- Dataset content:
────────────────
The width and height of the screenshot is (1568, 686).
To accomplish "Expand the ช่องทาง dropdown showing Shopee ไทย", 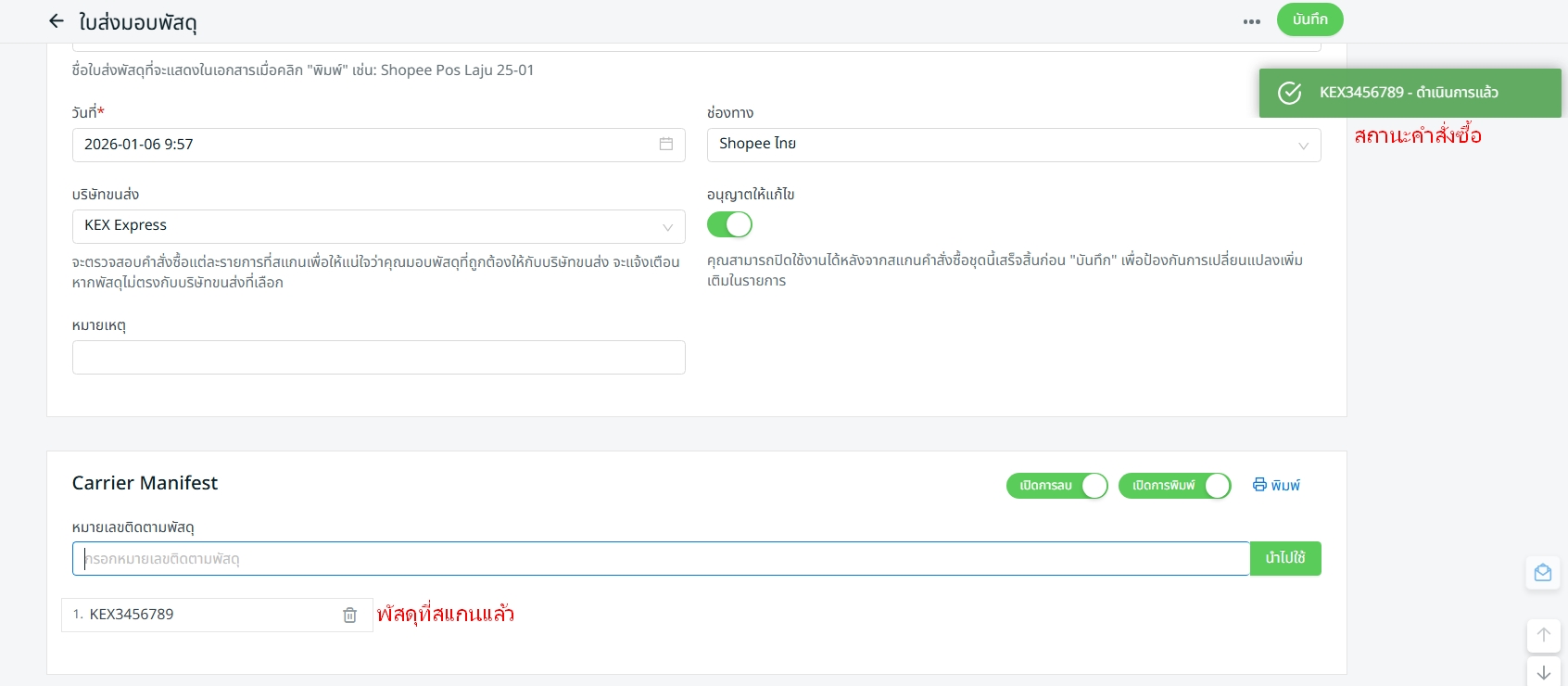I will 1013,145.
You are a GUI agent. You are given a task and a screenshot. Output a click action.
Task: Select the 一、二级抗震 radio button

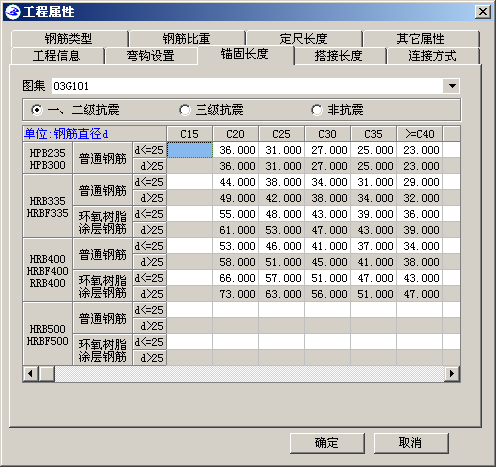(37, 110)
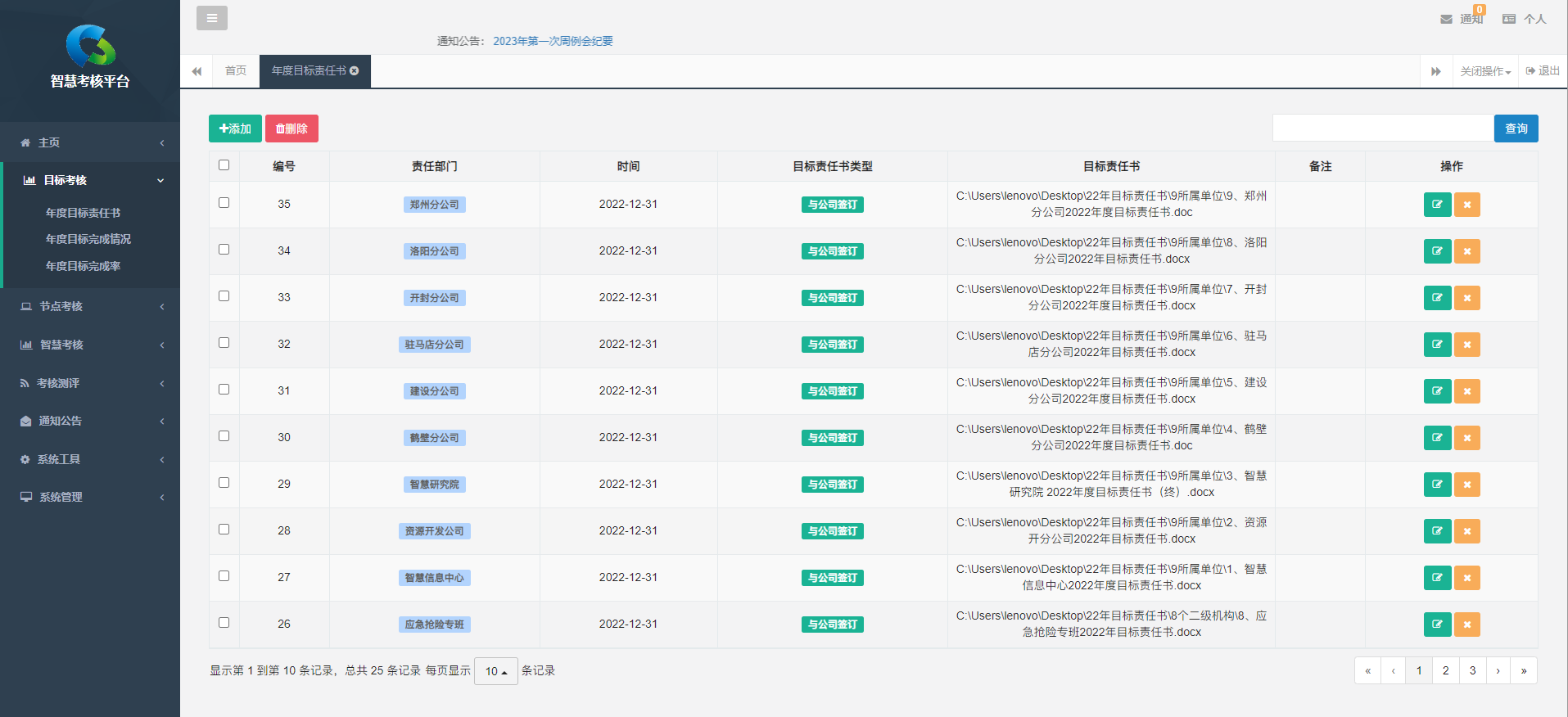Open 年度目标完成情况 in the sidebar
1568x717 pixels.
coord(88,239)
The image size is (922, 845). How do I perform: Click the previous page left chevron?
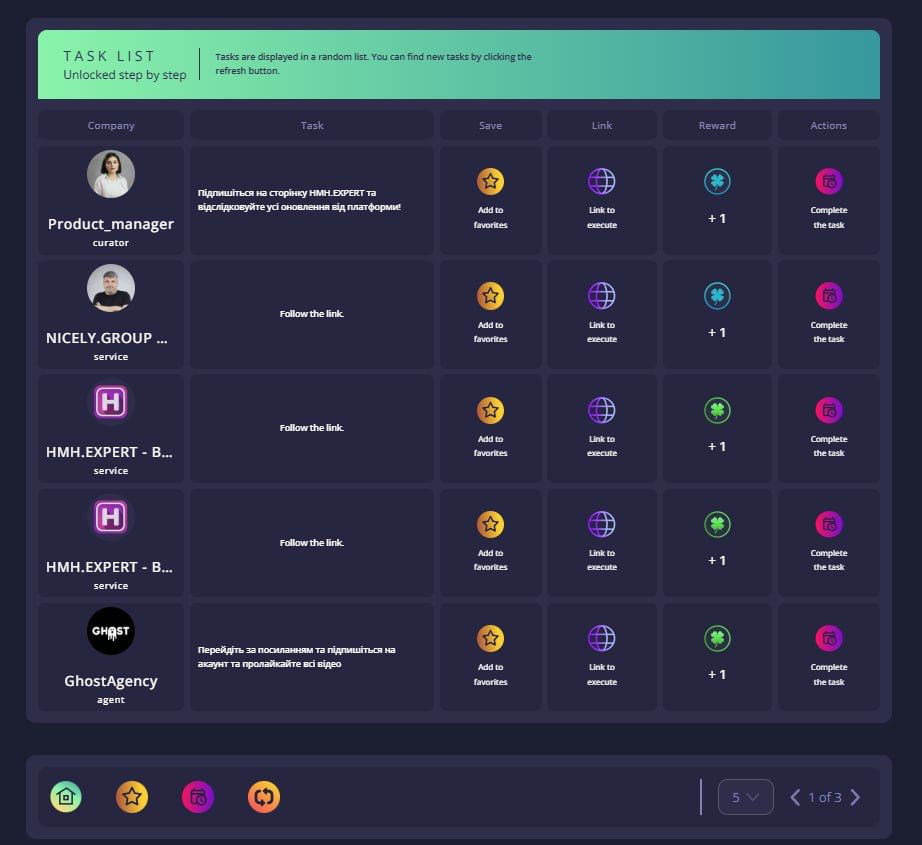793,797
────────────────
- Description of the task:
Show every line in the entries above that contains the string "screenshot".

- Response to this exercise:
The width and height of the screenshot is (1568, 686).
You are a GUI agent. You are given a task and a screenshot. Output a click action.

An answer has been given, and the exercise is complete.